> SOURCE MATERIAL:
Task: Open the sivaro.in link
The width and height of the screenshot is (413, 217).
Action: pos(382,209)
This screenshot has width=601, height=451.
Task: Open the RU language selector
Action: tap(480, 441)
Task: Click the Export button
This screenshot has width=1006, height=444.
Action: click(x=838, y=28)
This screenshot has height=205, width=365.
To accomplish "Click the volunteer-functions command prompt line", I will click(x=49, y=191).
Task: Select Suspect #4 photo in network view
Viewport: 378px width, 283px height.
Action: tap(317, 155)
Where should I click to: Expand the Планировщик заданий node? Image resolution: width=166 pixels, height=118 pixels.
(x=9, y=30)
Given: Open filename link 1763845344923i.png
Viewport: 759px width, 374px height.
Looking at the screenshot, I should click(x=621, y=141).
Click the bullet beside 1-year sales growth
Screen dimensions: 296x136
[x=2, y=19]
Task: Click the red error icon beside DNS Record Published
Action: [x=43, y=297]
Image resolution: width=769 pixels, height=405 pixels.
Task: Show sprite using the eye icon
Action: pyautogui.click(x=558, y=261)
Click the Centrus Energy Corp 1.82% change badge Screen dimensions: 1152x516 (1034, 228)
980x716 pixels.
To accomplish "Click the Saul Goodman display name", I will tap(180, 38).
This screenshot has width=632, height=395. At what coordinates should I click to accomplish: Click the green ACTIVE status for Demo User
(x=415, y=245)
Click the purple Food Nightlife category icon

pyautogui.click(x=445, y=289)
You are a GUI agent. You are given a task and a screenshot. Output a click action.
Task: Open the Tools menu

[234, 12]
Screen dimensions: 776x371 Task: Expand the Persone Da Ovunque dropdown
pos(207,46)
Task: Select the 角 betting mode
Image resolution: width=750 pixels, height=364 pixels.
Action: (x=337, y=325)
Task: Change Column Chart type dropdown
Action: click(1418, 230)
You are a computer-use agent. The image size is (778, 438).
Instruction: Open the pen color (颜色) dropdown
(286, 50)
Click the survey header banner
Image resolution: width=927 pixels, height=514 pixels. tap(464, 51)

> EXERCISE: Reproduce the data above exactly, leaving nothing out.

> ANSWER TO THE PROBLEM:
Task: Open the sivaro.in link
The width and height of the screenshot is (413, 217).
Action: pos(382,209)
This screenshot has width=601, height=451.
Task: Open the RU language selector
Action: tap(480, 441)
Task: Click the Export button
This screenshot has width=1006, height=444.
Action: click(x=838, y=28)
This screenshot has height=205, width=365.
To accomplish "Click the volunteer-functions command prompt line", I will click(x=49, y=191).
Task: Select Suspect #4 photo in network view
Viewport: 378px width, 283px height.
Action: tap(317, 155)
Where should I click to: Expand the Планировщик заданий node? Image resolution: width=166 pixels, height=118 pixels.
(x=9, y=30)
Given: Open filename link 1763845344923i.png
Viewport: 759px width, 374px height.
Looking at the screenshot, I should click(x=621, y=141).
Click the bullet beside 1-year sales growth
Screen dimensions: 296x136
[x=2, y=19]
Task: Click the red error icon beside DNS Record Published
Action: [x=43, y=297]
Image resolution: width=769 pixels, height=405 pixels.
Task: Show sprite using the eye icon
Action: pyautogui.click(x=558, y=261)
Click the Centrus Energy Corp 1.82% change badge Screen dimensions: 1152x516 (1034, 228)
980x716 pixels.
To accomplish "Click the Saul Goodman display name", I will tap(180, 38).
This screenshot has width=632, height=395. At what coordinates should I click to accomplish: Click the green ACTIVE status for Demo User
(x=415, y=245)
Click the purple Food Nightlife category icon

pyautogui.click(x=445, y=289)
You are a GUI agent. You are given a task and a screenshot. Output a click action.
Task: Open the Tools menu

[234, 12]
Screen dimensions: 776x371 Task: Expand the Persone Da Ovunque dropdown
pos(207,46)
Task: Select the 角 betting mode
Image resolution: width=750 pixels, height=364 pixels.
Action: (x=337, y=325)
Task: Change Column Chart type dropdown
Action: click(1418, 230)
You are a computer-use agent. The image size is (778, 438).
Instruction: Open the pen color (颜色) dropdown
(286, 50)
Click the survey header banner
Image resolution: width=927 pixels, height=514 pixels. tap(464, 51)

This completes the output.